#### Exercise:
Rewrite the entries below, replacing each occurrence of "computer-use agent" with "desktop automation agent". Leave everything else as it is.

#### Recorded data:
# # # #

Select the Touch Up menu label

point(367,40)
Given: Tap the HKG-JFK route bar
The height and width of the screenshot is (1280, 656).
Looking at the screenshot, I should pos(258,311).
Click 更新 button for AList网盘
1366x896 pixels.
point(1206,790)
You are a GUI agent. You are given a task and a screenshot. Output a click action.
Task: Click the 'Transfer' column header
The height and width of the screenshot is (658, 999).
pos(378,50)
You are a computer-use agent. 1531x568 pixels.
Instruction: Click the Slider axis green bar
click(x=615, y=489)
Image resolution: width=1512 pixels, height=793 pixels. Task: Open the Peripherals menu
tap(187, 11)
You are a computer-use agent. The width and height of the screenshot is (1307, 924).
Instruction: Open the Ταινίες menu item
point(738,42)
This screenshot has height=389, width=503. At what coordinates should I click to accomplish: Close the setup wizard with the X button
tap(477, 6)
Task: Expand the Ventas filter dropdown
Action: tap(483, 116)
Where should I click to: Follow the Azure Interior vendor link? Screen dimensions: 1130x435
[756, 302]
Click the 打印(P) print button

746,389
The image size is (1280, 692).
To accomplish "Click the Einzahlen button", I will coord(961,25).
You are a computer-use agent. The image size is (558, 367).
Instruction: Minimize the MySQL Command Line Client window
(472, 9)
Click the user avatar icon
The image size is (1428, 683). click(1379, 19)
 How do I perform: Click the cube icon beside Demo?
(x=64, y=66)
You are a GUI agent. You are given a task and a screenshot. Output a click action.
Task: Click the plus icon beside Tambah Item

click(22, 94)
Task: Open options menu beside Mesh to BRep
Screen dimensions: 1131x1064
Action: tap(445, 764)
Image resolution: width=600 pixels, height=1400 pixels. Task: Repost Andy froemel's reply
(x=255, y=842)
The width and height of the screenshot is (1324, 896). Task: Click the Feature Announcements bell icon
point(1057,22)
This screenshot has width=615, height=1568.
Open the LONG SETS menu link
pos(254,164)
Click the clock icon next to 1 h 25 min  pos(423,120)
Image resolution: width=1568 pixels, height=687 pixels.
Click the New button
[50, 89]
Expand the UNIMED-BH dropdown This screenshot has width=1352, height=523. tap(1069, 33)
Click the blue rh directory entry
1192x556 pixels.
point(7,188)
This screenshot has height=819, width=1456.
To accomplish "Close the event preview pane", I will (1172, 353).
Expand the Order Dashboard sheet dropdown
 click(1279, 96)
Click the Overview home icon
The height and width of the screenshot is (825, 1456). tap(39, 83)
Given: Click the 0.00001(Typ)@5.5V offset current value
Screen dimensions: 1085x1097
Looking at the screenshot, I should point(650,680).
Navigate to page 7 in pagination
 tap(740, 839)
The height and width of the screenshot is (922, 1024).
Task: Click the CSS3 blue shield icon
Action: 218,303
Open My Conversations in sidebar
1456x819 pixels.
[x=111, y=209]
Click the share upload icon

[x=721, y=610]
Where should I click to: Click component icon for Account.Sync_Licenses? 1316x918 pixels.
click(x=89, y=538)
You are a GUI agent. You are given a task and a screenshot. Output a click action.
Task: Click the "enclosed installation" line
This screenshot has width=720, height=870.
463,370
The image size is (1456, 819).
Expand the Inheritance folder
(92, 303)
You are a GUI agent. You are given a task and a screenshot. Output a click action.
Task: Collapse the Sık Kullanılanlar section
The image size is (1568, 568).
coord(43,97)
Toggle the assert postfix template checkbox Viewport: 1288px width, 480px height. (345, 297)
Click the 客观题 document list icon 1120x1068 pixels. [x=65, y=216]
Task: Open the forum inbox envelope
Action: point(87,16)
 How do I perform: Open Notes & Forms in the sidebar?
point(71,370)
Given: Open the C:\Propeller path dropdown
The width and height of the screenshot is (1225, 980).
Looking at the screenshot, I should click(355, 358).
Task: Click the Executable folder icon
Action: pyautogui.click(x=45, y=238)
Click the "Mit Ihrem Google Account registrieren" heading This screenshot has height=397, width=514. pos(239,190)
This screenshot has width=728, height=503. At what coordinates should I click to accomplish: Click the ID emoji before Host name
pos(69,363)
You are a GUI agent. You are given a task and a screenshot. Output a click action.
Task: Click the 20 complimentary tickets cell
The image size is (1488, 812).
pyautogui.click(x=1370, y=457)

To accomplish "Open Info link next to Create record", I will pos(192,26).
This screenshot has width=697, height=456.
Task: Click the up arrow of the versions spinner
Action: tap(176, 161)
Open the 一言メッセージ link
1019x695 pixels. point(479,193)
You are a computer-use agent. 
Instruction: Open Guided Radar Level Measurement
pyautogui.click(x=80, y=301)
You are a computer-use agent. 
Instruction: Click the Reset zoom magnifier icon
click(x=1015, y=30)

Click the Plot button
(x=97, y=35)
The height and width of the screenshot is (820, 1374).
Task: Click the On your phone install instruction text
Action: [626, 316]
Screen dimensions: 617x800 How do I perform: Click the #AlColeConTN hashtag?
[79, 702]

# # # #

#### Output for this task:
Select the Touch Up menu label

point(367,40)
Given: Tap the HKG-JFK route bar
The height and width of the screenshot is (1280, 656).
Looking at the screenshot, I should pos(258,311).
Click 更新 button for AList网盘
1366x896 pixels.
point(1206,790)
You are a GUI agent. You are given a task and a screenshot. Output a click action.
Task: Click the 'Transfer' column header
The height and width of the screenshot is (658, 999).
pos(378,50)
You are a desktop automation agent. 1531x568 pixels.
Instruction: Click the Slider axis green bar
click(x=615, y=489)
Image resolution: width=1512 pixels, height=793 pixels. Task: Open the Peripherals menu
tap(187, 11)
You are a desktop automation agent. The width and height of the screenshot is (1307, 924).
Instruction: Open the Ταινίες menu item
point(738,42)
This screenshot has height=389, width=503. At what coordinates should I click to accomplish: Close the setup wizard with the X button
tap(477, 6)
Task: Expand the Ventas filter dropdown
Action: tap(483, 116)
Where should I click to: Follow the Azure Interior vendor link? Screen dimensions: 1130x435
[756, 302]
Click the 打印(P) print button

746,389
The image size is (1280, 692).
To accomplish "Click the Einzahlen button", I will coord(961,25).
You are a desktop automation agent. The image size is (558, 367).
Instruction: Minimize the MySQL Command Line Client window
(472, 9)
Click the user avatar icon
The image size is (1428, 683). click(1379, 19)
 How do I perform: Click the cube icon beside Demo?
(x=64, y=66)
You are a GUI agent. You are given a task and a screenshot. Output a click action.
Task: Click the plus icon beside Tambah Item

click(22, 94)
Task: Open options menu beside Mesh to BRep
Screen dimensions: 1131x1064
Action: tap(445, 764)
Image resolution: width=600 pixels, height=1400 pixels. Task: Repost Andy froemel's reply
(x=255, y=842)
The width and height of the screenshot is (1324, 896). Task: Click the Feature Announcements bell icon
point(1057,22)
This screenshot has width=615, height=1568.
Open the LONG SETS menu link
pos(254,164)
Click the clock icon next to 1 h 25 min  pos(423,120)
Image resolution: width=1568 pixels, height=687 pixels.
Click the New button
[50, 89]
Expand the UNIMED-BH dropdown This screenshot has width=1352, height=523. tap(1069, 33)
Click the blue rh directory entry
1192x556 pixels.
point(7,188)
This screenshot has height=819, width=1456.
To accomplish "Close the event preview pane", I will (1172, 353).
Expand the Order Dashboard sheet dropdown
 click(1279, 96)
Click the Overview home icon
The height and width of the screenshot is (825, 1456). tap(39, 83)
Given: Click the 0.00001(Typ)@5.5V offset current value
Screen dimensions: 1085x1097
Looking at the screenshot, I should point(650,680).
Navigate to page 7 in pagination
 tap(740, 839)
The height and width of the screenshot is (922, 1024).
Task: Click the CSS3 blue shield icon
Action: 218,303
Open My Conversations in sidebar
1456x819 pixels.
[x=111, y=209]
Click the share upload icon

[x=721, y=610]
Where should I click to: Click component icon for Account.Sync_Licenses? 1316x918 pixels.
click(x=89, y=538)
You are a GUI agent. You are given a task and a screenshot. Output a click action.
Task: Click the "enclosed installation" line
This screenshot has width=720, height=870.
463,370
The image size is (1456, 819).
Expand the Inheritance folder
(92, 303)
You are a GUI agent. You are given a task and a screenshot. Output a click action.
Task: Collapse the Sık Kullanılanlar section
The image size is (1568, 568).
coord(43,97)
Toggle the assert postfix template checkbox Viewport: 1288px width, 480px height. (345, 297)
Click the 客观题 document list icon 1120x1068 pixels. [x=65, y=216]
Task: Open the forum inbox envelope
Action: point(87,16)
 How do I perform: Open Notes & Forms in the sidebar?
point(71,370)
Given: Open the C:\Propeller path dropdown
The width and height of the screenshot is (1225, 980).
Looking at the screenshot, I should click(355, 358).
Task: Click the Executable folder icon
Action: pyautogui.click(x=45, y=238)
Click the "Mit Ihrem Google Account registrieren" heading This screenshot has height=397, width=514. pos(239,190)
This screenshot has width=728, height=503. At what coordinates should I click to accomplish: Click the ID emoji before Host name
pos(69,363)
You are a GUI agent. You are given a task and a screenshot. Output a click action.
Task: Click the 20 complimentary tickets cell
The image size is (1488, 812).
pyautogui.click(x=1370, y=457)

To accomplish "Open Info link next to Create record", I will pos(192,26).
This screenshot has width=697, height=456.
Task: Click the up arrow of the versions spinner
Action: tap(176, 161)
Open the 一言メッセージ link
1019x695 pixels. point(479,193)
You are a desktop automation agent. 
Instruction: Open Guided Radar Level Measurement
pyautogui.click(x=80, y=301)
You are a desktop automation agent. 
Instruction: Click the Reset zoom magnifier icon
click(x=1015, y=30)

Click the Plot button
(x=97, y=35)
The height and width of the screenshot is (820, 1374).
Task: Click the On your phone install instruction text
Action: [626, 316]
Screen dimensions: 617x800 How do I perform: Click the #AlColeConTN hashtag?
[79, 702]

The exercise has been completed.